**WORK INSTRUCTION**
Edit everything from the line containing "pixels, height=457 pixels." down to the line containing "data-type-select: Range is" so that "resolution" becomes "size" and nothing else changes. Leave the pictures out of your answer.

[Stored items]
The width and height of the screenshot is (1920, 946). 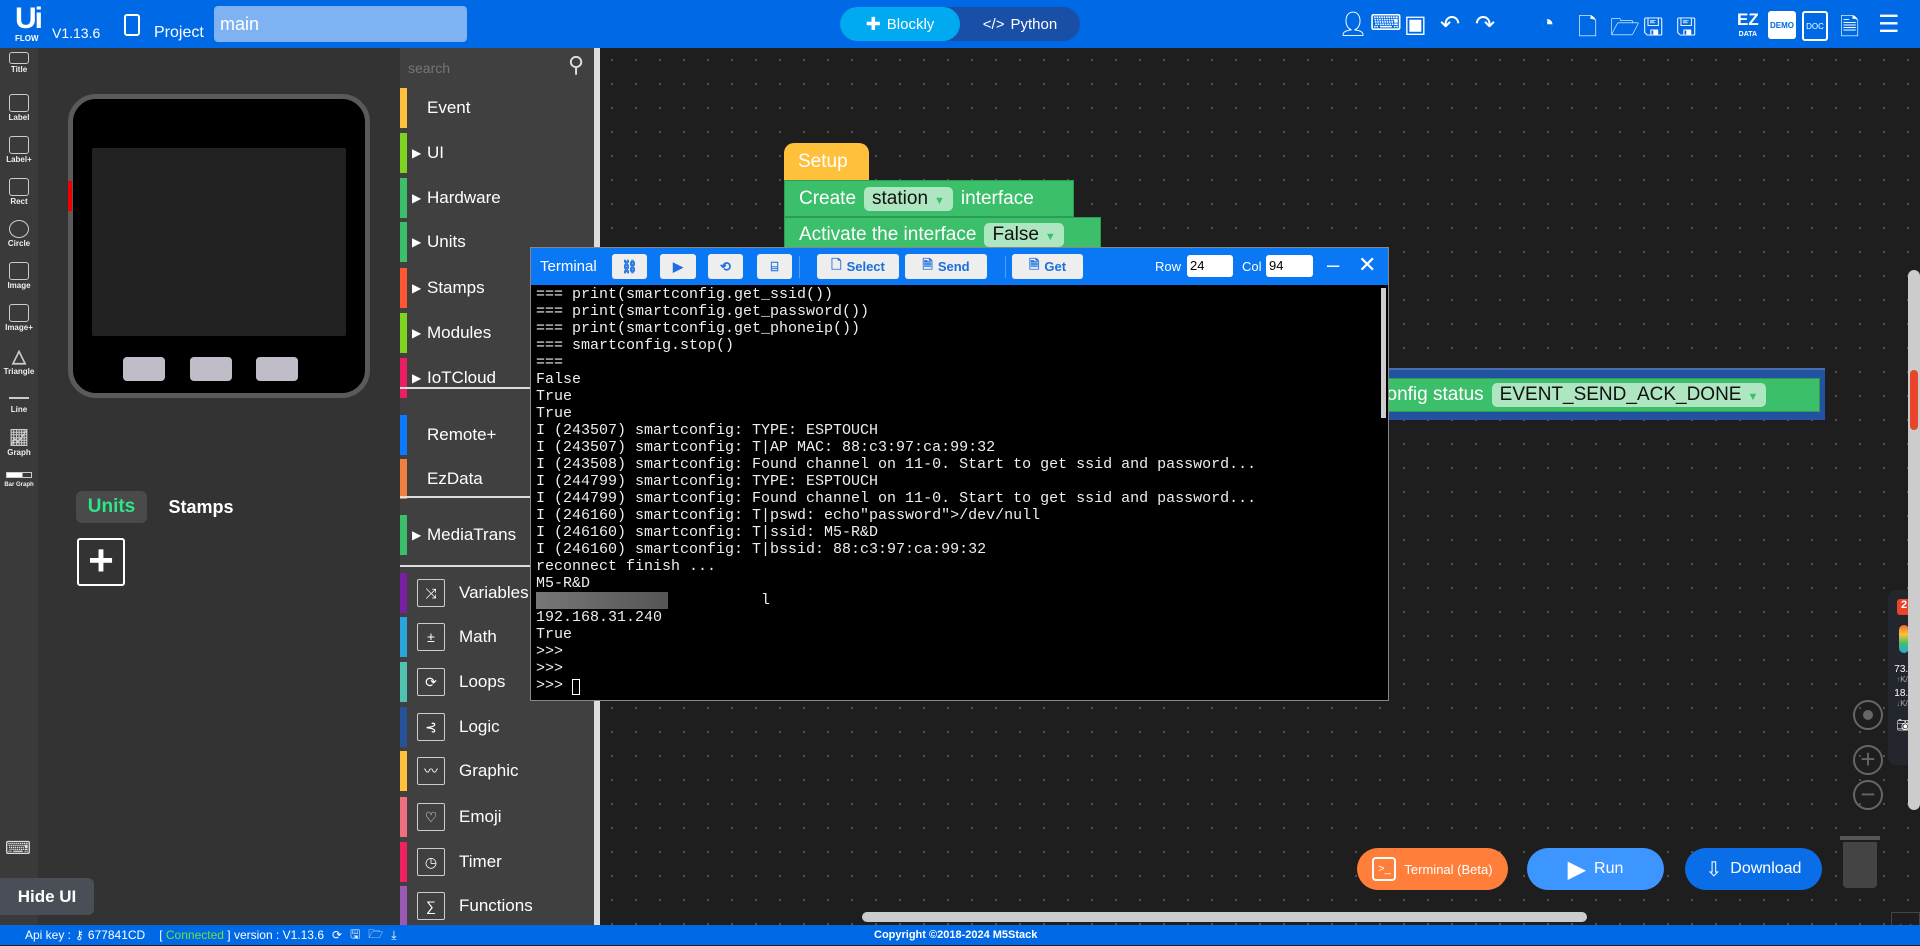 I want to click on zoom-in-icon: +, so click(x=1868, y=760).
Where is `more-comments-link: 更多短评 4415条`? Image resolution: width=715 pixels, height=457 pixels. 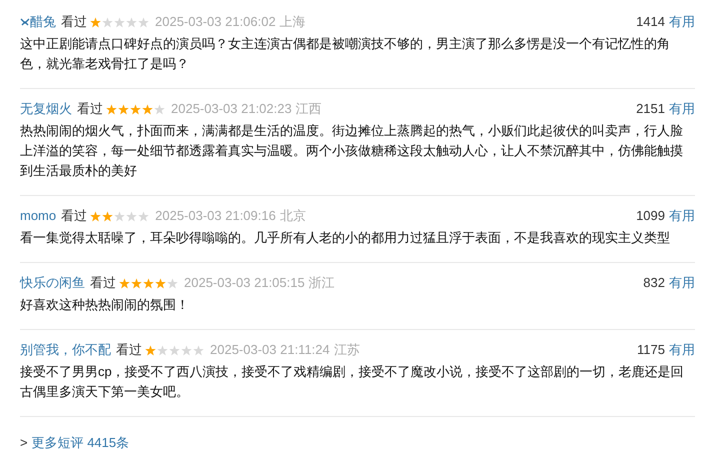
more-comments-link: 更多短评 4415条 is located at coordinates (81, 443).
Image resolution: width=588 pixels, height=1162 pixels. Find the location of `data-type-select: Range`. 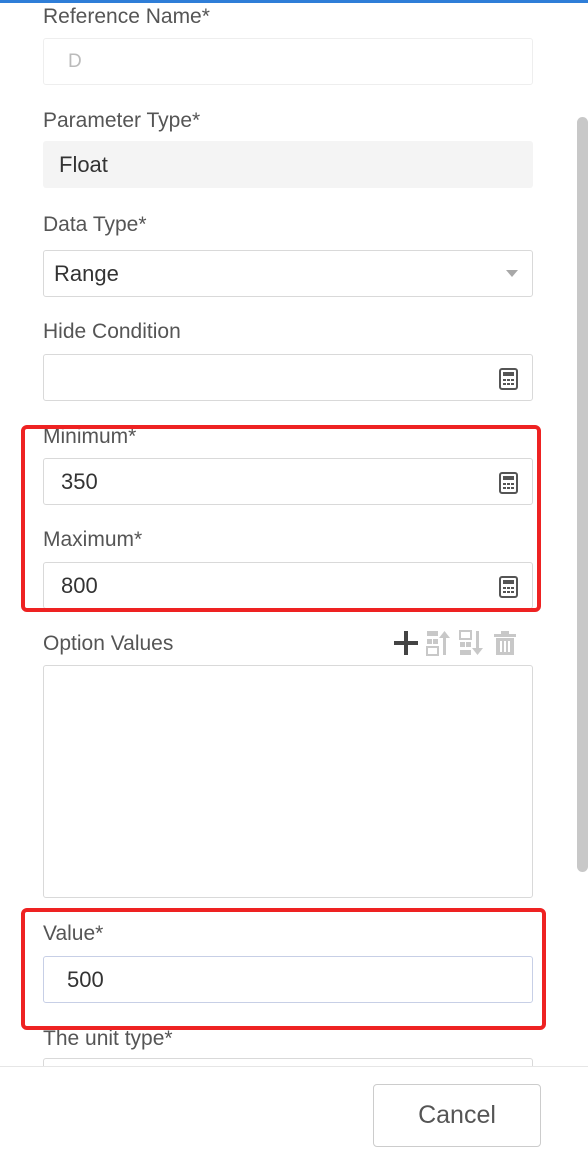

data-type-select: Range is located at coordinates (288, 274).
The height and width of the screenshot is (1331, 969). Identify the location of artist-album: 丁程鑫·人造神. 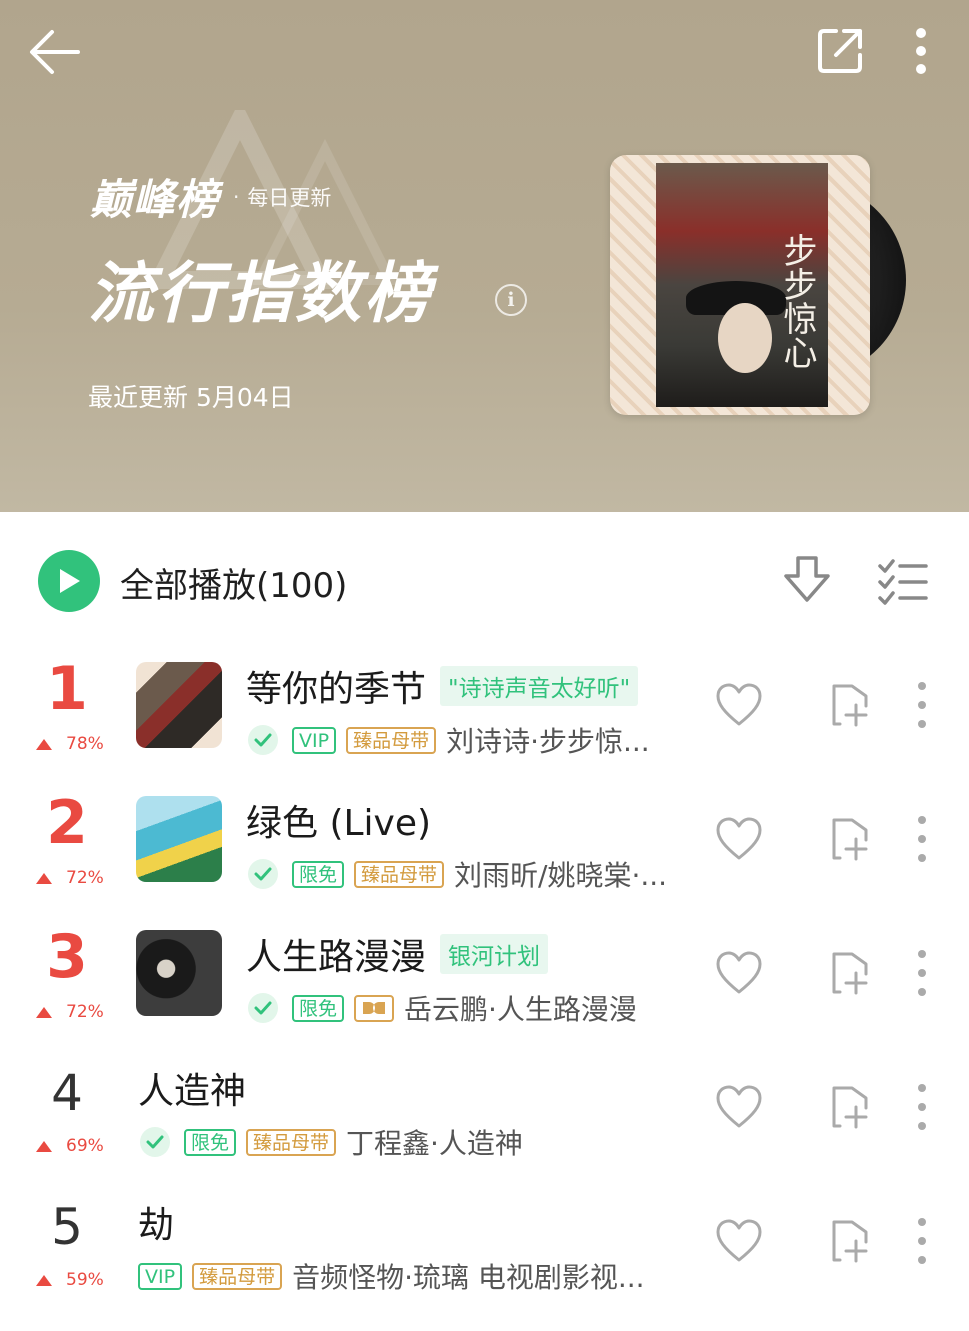
(434, 1144).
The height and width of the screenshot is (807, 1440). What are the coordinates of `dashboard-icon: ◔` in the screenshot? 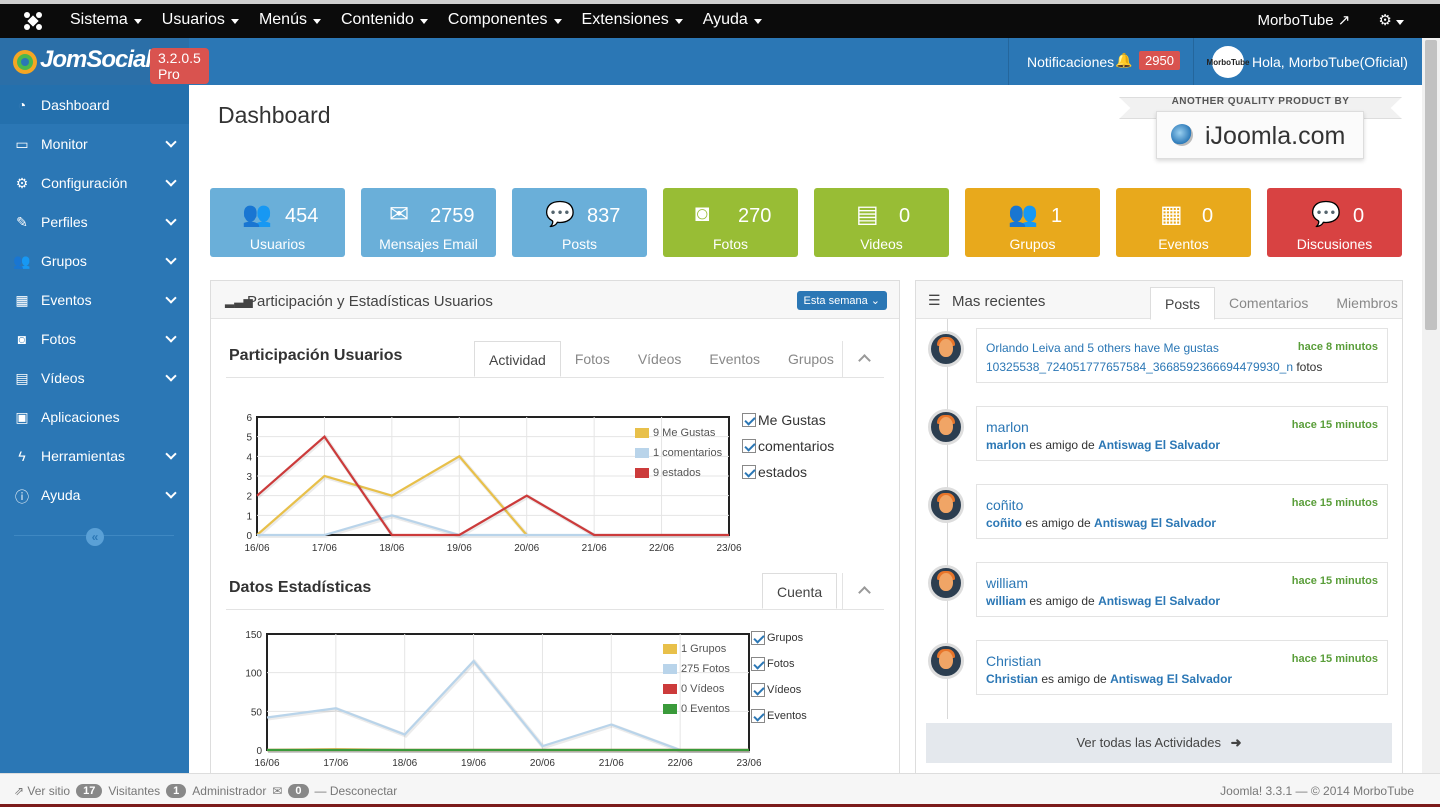 It's located at (22, 104).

**REPLY TO THE TASK**
Where is `more-comments-link: 更多短评 4415条`? Image size: width=715 pixels, height=457 pixels. 
more-comments-link: 更多短评 4415条 is located at coordinates (81, 443).
Image size: width=588 pixels, height=1162 pixels. Find the location of `data-type-select: Range`. 

data-type-select: Range is located at coordinates (288, 274).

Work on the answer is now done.